You want to be healthier and live longer, but finding the time to exercise can be difficult for many people. A new study, however, finds you might need just two minutes a day to achieve those goals.
“We found as little as 15 minutes of vigorous physical activity per week can lower all-cause mortality and cancer risk by 15%, and 20 minutes per week can lower heart disease risk by 40%,” lead author Dr.
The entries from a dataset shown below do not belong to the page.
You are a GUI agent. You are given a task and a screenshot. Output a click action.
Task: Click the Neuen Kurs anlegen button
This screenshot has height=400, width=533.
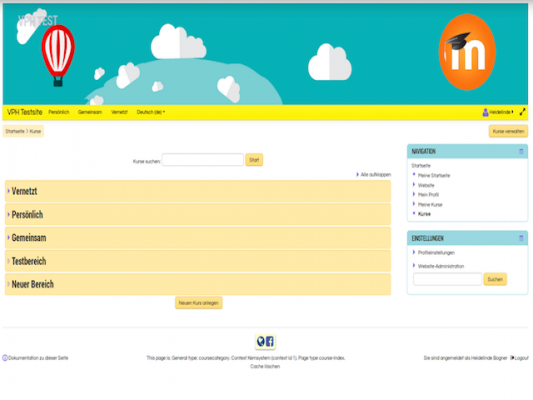click(x=199, y=303)
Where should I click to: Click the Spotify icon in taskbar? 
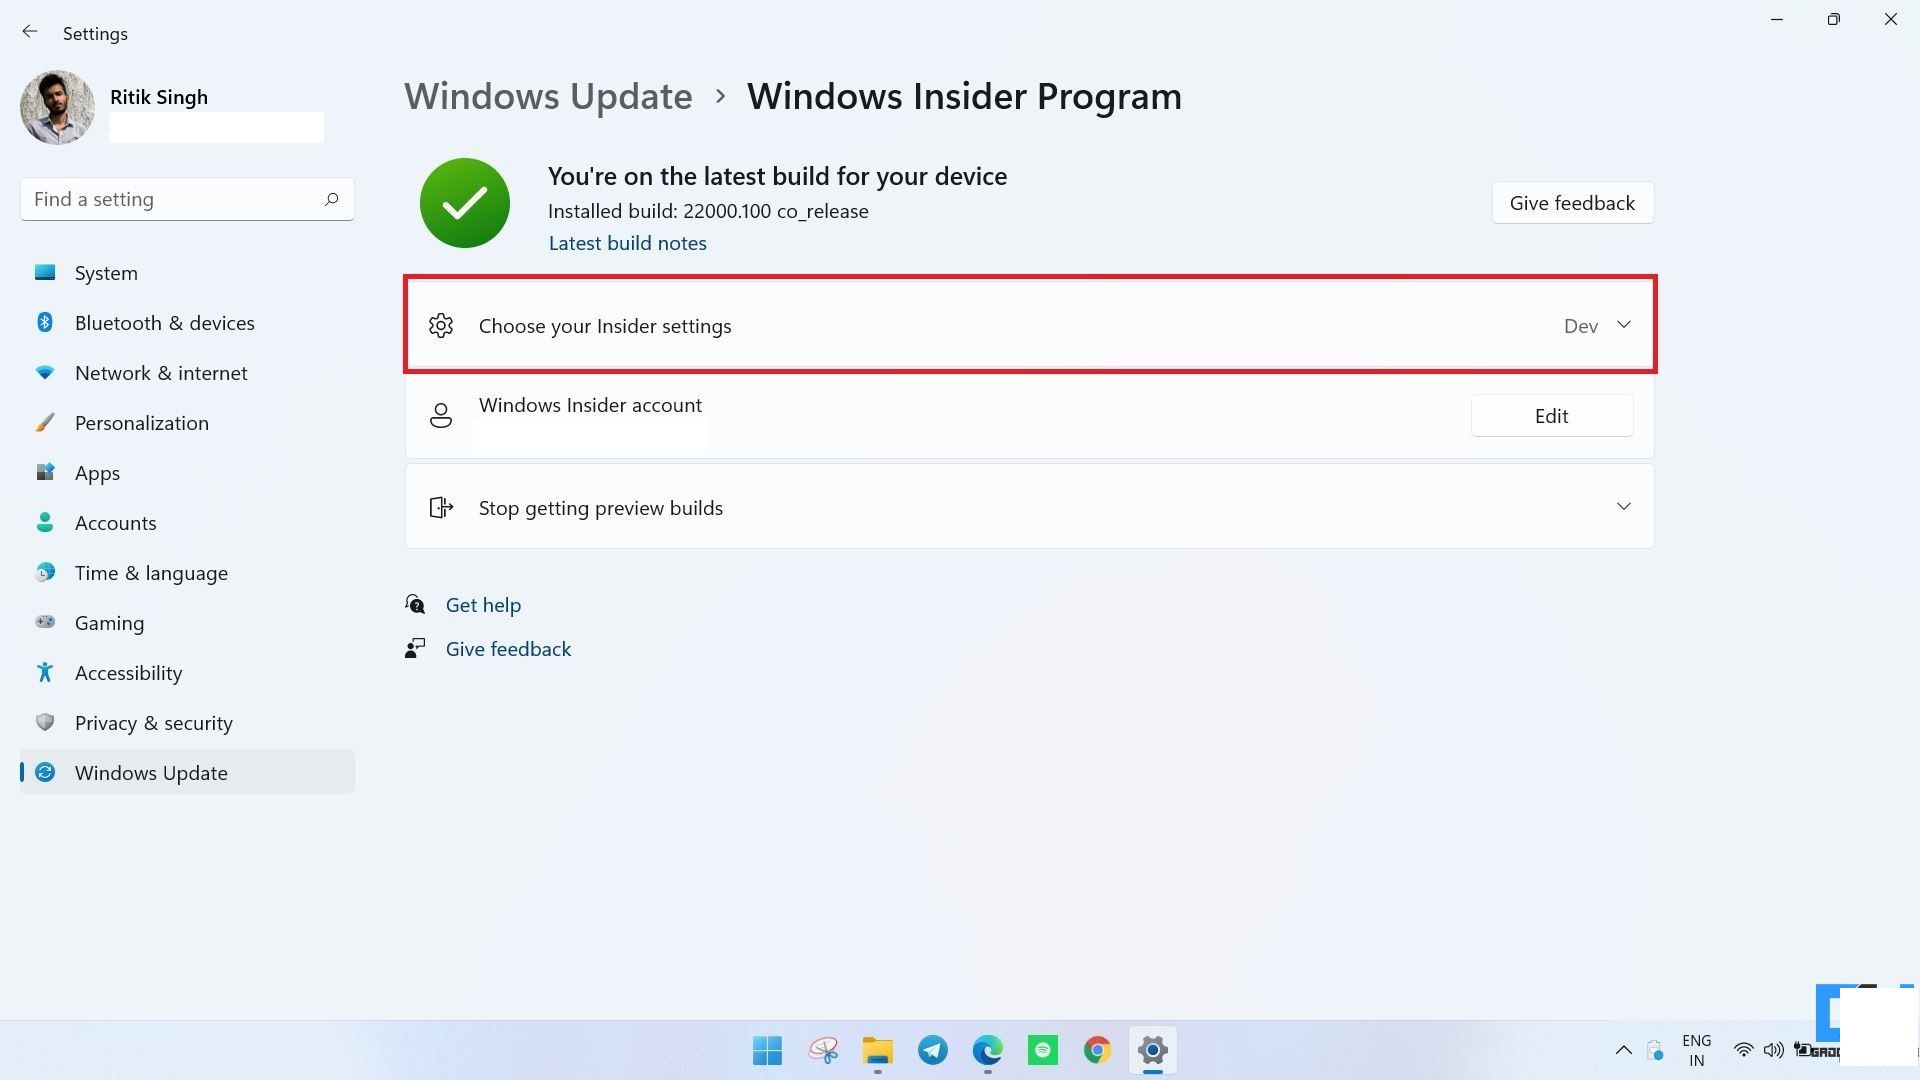tap(1042, 1050)
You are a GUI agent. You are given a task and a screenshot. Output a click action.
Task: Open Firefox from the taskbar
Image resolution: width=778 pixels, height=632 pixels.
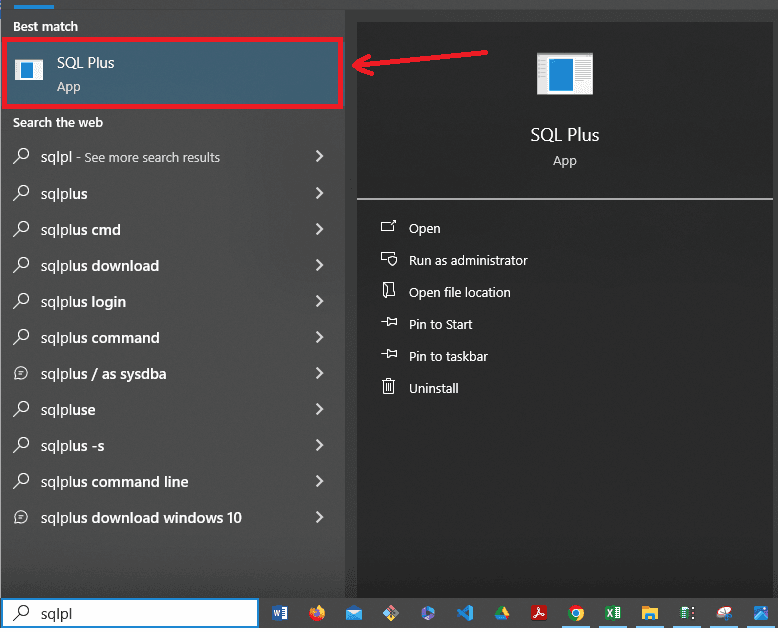(x=317, y=613)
Matthew Ahmadi, a postdoctoral research fellow at the University of Sydney, told Medical News Today. “With additional health benefits up to approximately 50 to 60 minutes per week.”
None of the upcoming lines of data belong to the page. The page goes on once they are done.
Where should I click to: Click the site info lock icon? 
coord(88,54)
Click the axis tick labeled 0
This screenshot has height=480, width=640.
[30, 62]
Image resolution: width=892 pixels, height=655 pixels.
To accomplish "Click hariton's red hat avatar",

For their study, published recently in the European Heart Journal, the researchers selected and enrolled 71,893 adults from the UK Biobank, “a large-scale biomedical database and research resource, containing in-depth genetic and health information from half a million UK participants.”
All participants — who were ages 40-69 and had no evidence of cancer or cardiovascular disease — were given a wearable device that tracked their physical activity and classified it as either vigorous, moderate intensity or light intensity.
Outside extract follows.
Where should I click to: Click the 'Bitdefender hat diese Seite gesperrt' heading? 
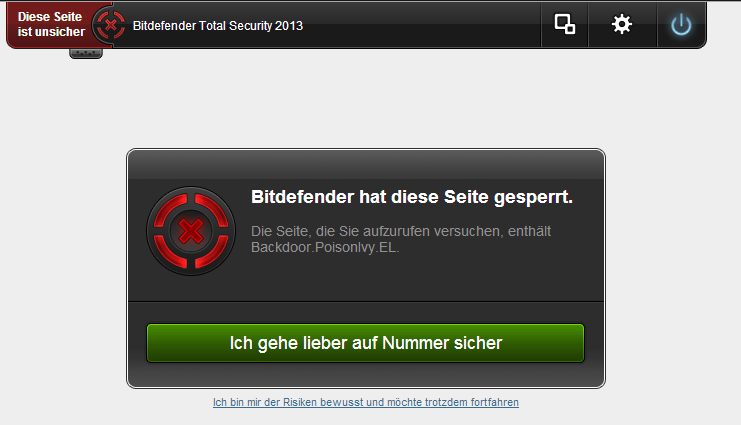tap(412, 197)
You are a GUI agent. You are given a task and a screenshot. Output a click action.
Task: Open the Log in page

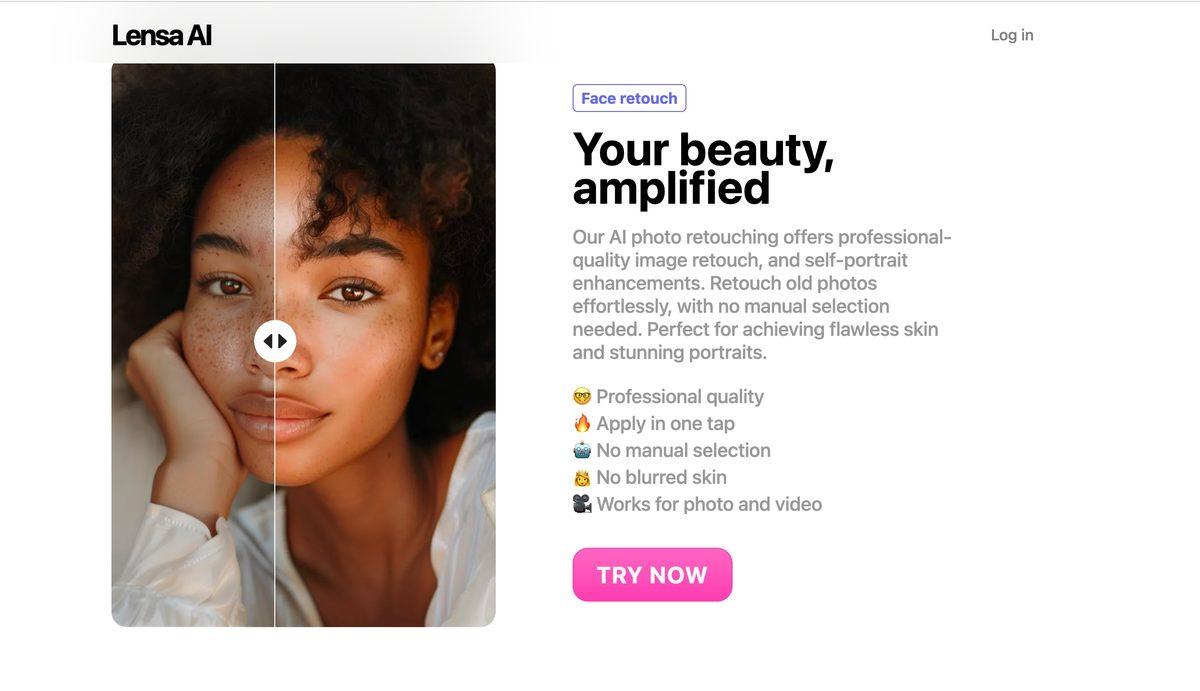click(1012, 34)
“This is one of the largest wearables device-based (studies) in the world and the first to assess the health-enhancing benefits of vigorous physical activity,” Ahmadi said.
Although moderate physical activity was described as exercise that raises your heart rate but doesn’t leave you out of breath, vigorous exercise includes “sprints, high intensity interval training, swimming or cycling at fast speeds.”